I'll try to be brief on what happened, but I think the story is pretty amazing, so I want to share.
First I'd like to thank everyone who played a role in getting my dad safely to FMC and stable in ICU. That list includes everyone from Blue Ridge Fire Dept, Coconino County Sheriff's Dept, Coconino County 911 dispatch, Coconino County Search and Rescue, US Forest Service, Guardian Air, AZ G&F, and the medical team at FMC.
Just a quick note about my dad. He is a volunteer firefighter with Blue Ridge Fire Department up in Blue Ridge / Happy Jack area and a certified EMT. He's also a volunteer with Coconino Search and Rescue. He's used to playing the role of first responder and not being responded too...
My dad takes his dog Logger out for a walk just about every morning. He uses that time to look for dead or downed trees for firewood or looking for animals. He was out with Logger Friday (July 1) morning and from piecing things together, he started not feeling well, took a spill, and so he dialed 911. He then started a dialog with dispatch. He was disoriented and was not able to give his exact location, so dispatch notified Coconino County Search and Rescue. The head of Search and Rescue went upstairs to dispatch and was getting some details from them since they had a possible medical emergency but didn't know the location of the emergency.

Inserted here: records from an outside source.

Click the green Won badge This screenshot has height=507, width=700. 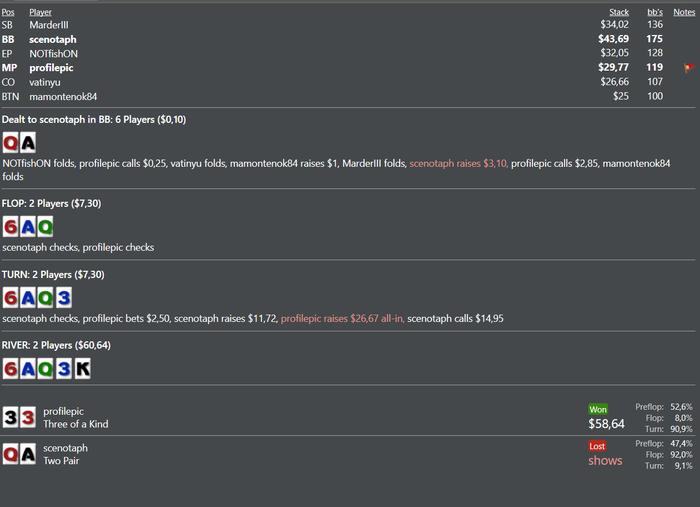click(598, 409)
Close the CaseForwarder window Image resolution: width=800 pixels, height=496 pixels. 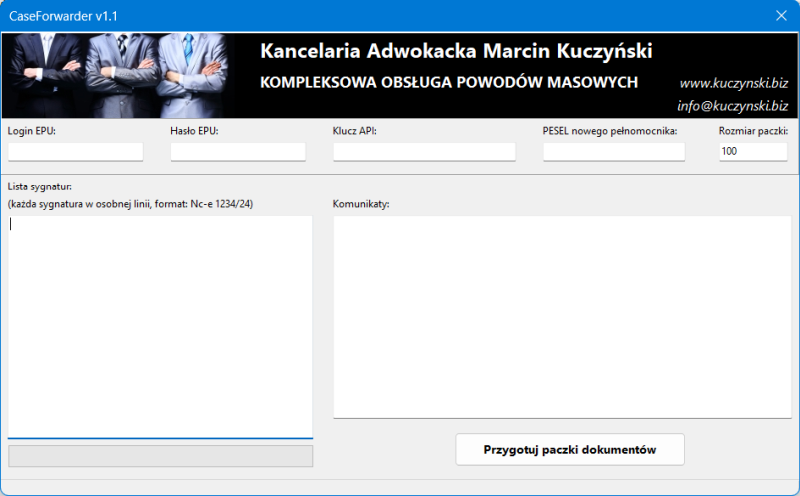[x=781, y=15]
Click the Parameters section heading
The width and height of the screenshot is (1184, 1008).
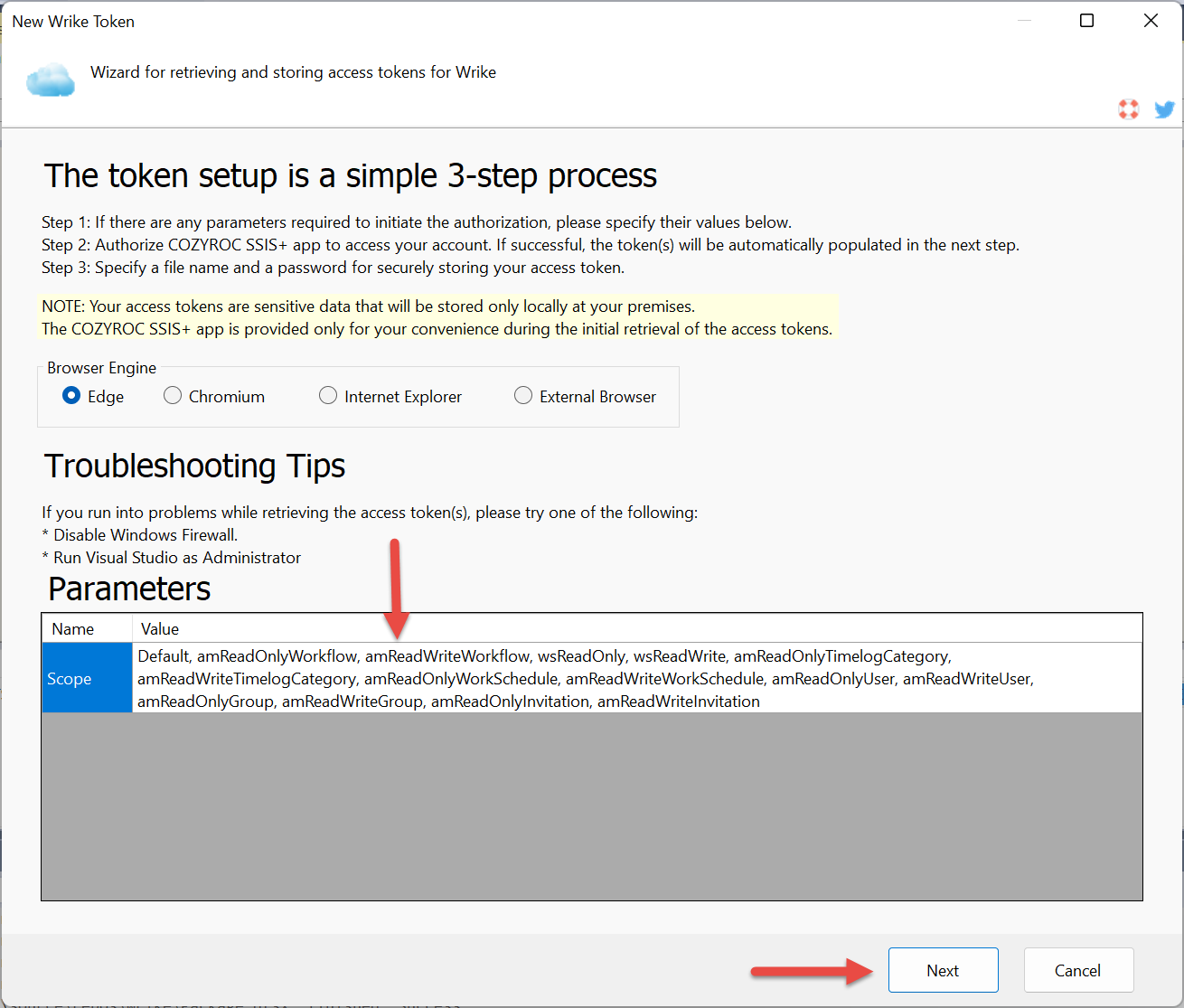tap(129, 589)
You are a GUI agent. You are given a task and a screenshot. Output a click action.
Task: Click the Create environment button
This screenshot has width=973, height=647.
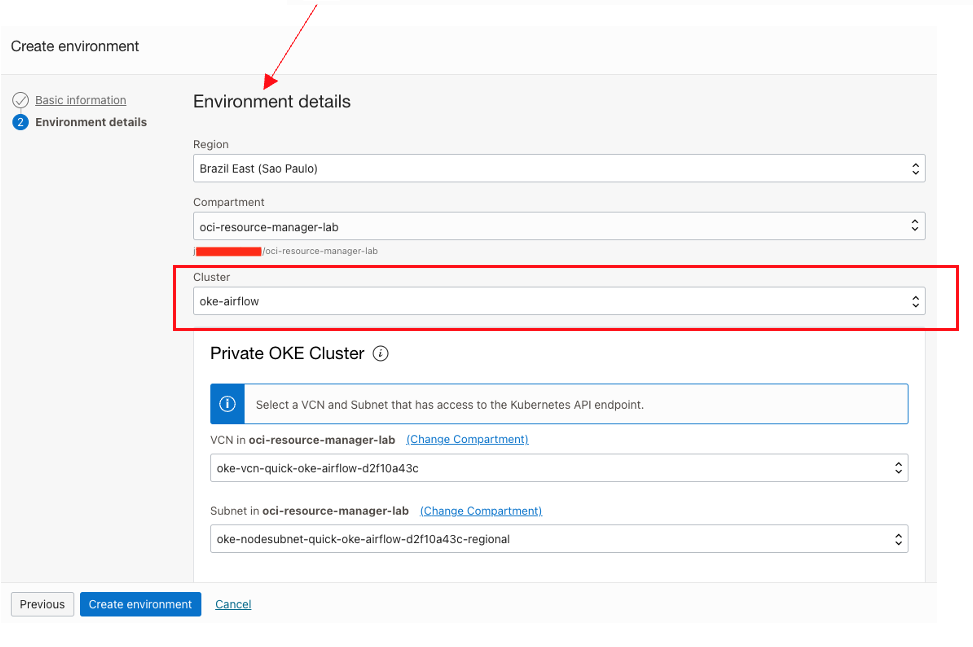click(x=140, y=604)
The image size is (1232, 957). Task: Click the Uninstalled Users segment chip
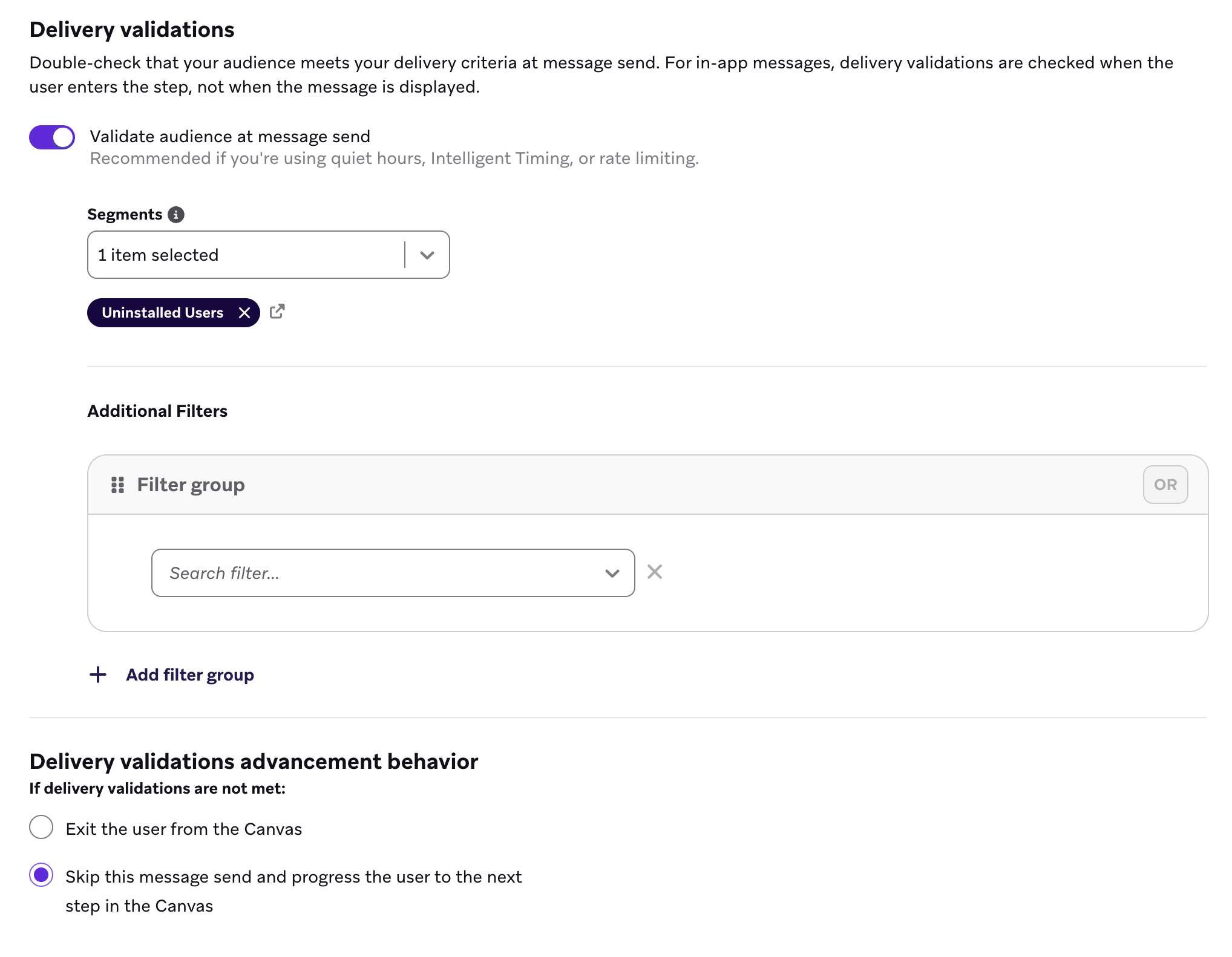tap(162, 313)
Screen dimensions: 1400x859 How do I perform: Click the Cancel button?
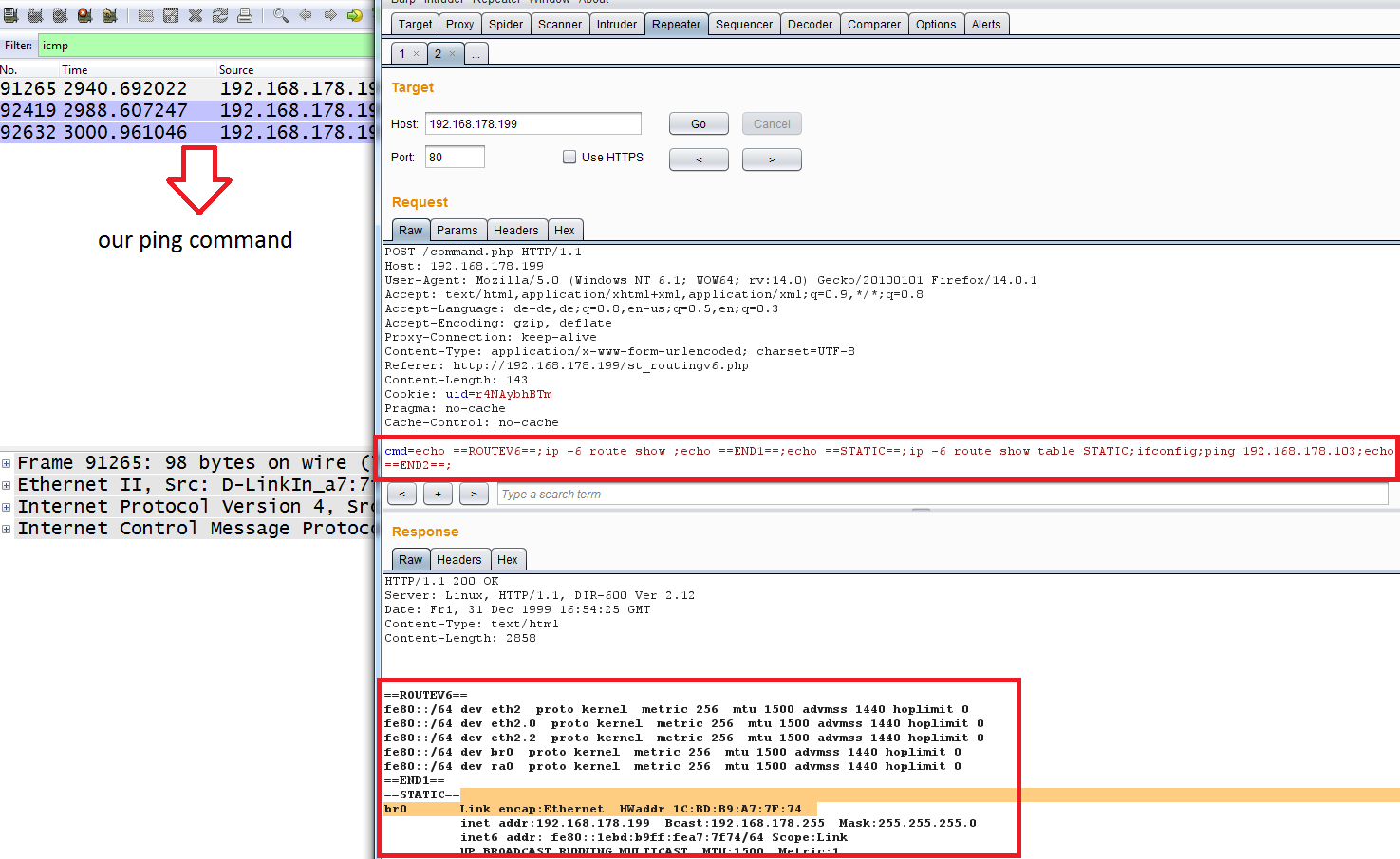pos(772,123)
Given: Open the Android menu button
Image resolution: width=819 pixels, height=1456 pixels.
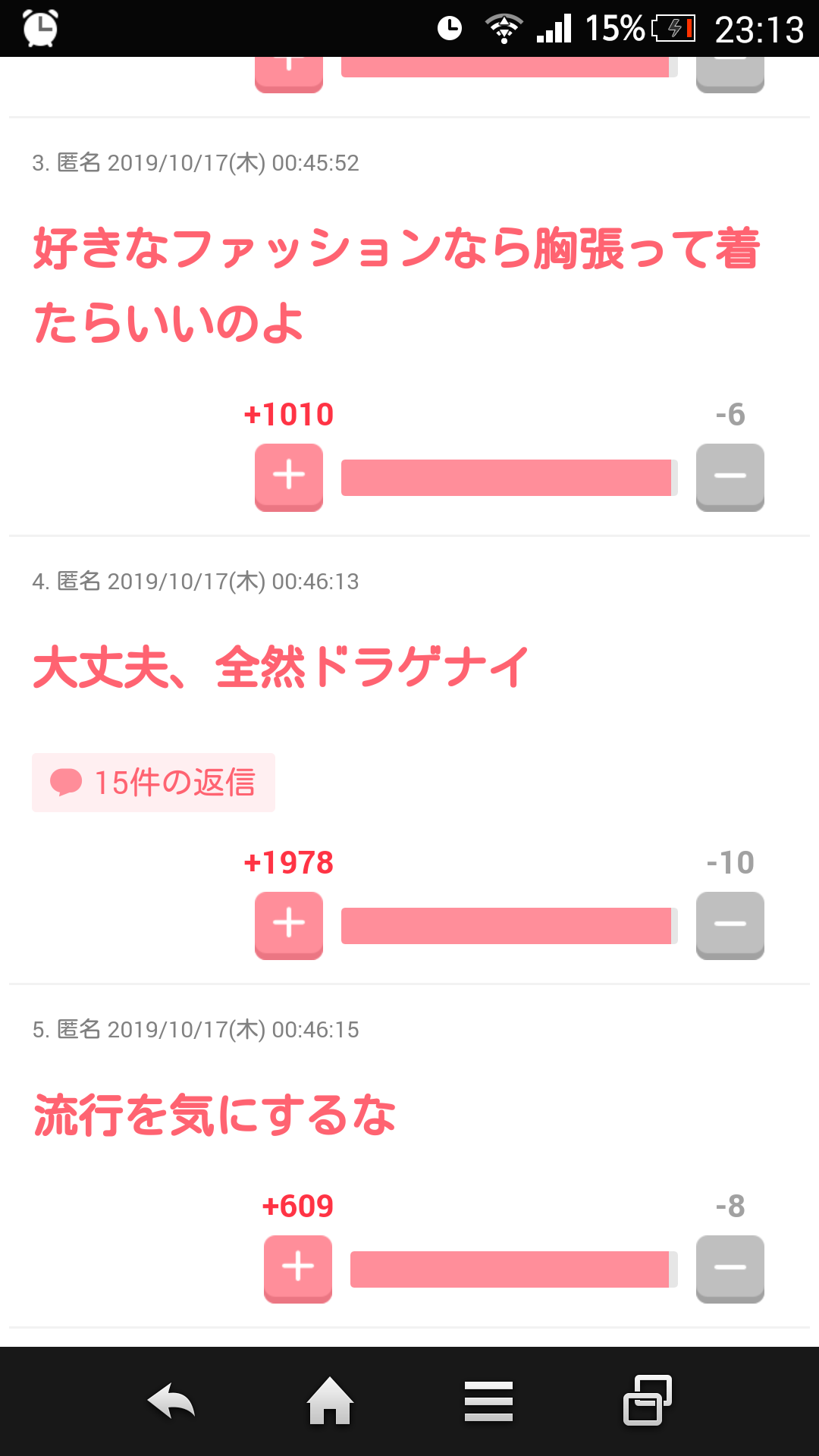Looking at the screenshot, I should click(489, 1401).
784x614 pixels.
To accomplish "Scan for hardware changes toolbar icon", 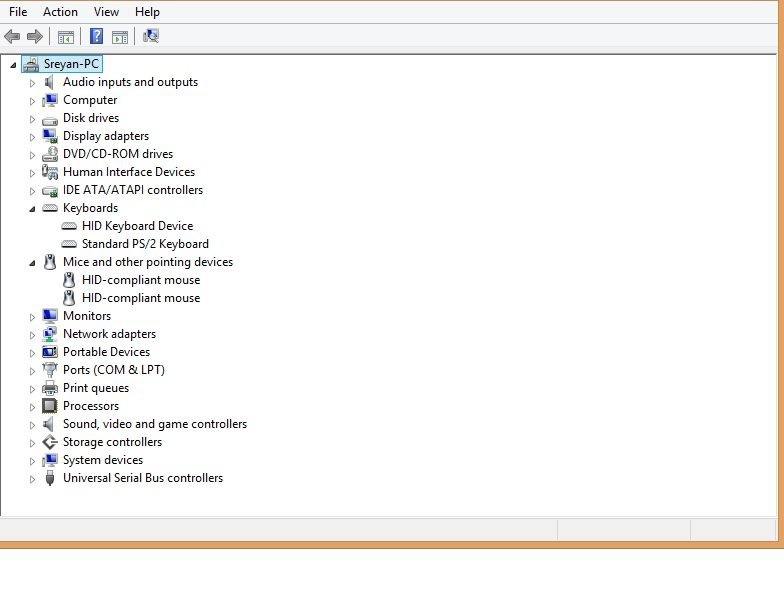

My dad didn't know his cell phone number, the color of his vehicle, or where he was at. It was then that the head of Search and Rescue saw the name on the screen and realized he knew who they were looking for.
Blue Ridge Fire Department had been dispatched, as well as several other law enforcement agencies in the area. They had the searchers turn on sirens to see if my dad could hear the sirens and at some point it became apparent that my dad had his gps with him and after Logger licked the blood out of my dad's eyes, he was able to see well enough to give dispatch his coordinates. They then knew where he was and sent units to his location.
This was probably about the time that mine and my dad's friend Mark started calling me. Things were very hectic and busy at work and I was in the middle of a series of meetings dealing with containing some issues before the holiday weekend. I was presenting some information and didn’t want to excuse myself to answer Mark’s call(s). I assumed he was wondering what our plans were for the 4th of July since we watched fireworks with him and his family last year in Winslow… I then had a couple of back to back calls from my dad that I didn’t answer either. I started to wonder what was going on, but figured, ok, my dad and Mark are talking and my dad figured he’d call me also… Well, a few minutes later I get another call from a 928 number I didn’t recognize and by this time alarm bells were going off in my head. I took that call and I barely remember the conversation I had with Doug, but he alerted me that Mark had posted on a couple of local hunting forums that there was an emergency and I needed to call him asap.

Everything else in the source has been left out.